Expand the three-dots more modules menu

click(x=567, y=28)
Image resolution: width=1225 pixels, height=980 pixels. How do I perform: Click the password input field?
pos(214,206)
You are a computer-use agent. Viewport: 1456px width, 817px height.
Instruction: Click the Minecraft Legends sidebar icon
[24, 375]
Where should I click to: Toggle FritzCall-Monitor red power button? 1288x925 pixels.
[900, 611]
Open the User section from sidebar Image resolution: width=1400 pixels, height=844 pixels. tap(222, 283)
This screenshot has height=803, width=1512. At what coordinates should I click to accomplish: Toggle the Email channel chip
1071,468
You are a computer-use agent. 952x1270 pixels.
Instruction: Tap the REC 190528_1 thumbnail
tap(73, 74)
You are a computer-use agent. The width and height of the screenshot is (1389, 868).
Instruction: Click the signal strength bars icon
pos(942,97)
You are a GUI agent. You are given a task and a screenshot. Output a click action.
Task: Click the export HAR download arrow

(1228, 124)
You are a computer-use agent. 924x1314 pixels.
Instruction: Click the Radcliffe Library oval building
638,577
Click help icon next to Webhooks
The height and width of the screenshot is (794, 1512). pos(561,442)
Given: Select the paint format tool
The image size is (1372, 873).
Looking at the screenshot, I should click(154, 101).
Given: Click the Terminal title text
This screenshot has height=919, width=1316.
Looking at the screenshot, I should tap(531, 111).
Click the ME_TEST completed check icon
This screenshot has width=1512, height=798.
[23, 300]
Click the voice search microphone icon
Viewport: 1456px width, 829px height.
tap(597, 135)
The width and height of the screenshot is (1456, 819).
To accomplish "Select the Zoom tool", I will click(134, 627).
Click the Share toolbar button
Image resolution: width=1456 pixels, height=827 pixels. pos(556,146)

◆ WHAT THIS TASK INVOLVES
The answer must be an exact copy of the lines from the one containing "Given: Click the Terminal title text" through the last line of the records, both included.

◆ RESPONSE TO THE TASK
Given: Click the Terminal title text
This screenshot has height=919, width=1316.
Looking at the screenshot, I should tap(531, 111).
Click the ME_TEST completed check icon
This screenshot has width=1512, height=798.
[23, 300]
Click the voice search microphone icon
Viewport: 1456px width, 829px height.
tap(597, 135)
The width and height of the screenshot is (1456, 819).
To accomplish "Select the Zoom tool", I will click(134, 627).
Click the Share toolbar button
Image resolution: width=1456 pixels, height=827 pixels. pos(556,146)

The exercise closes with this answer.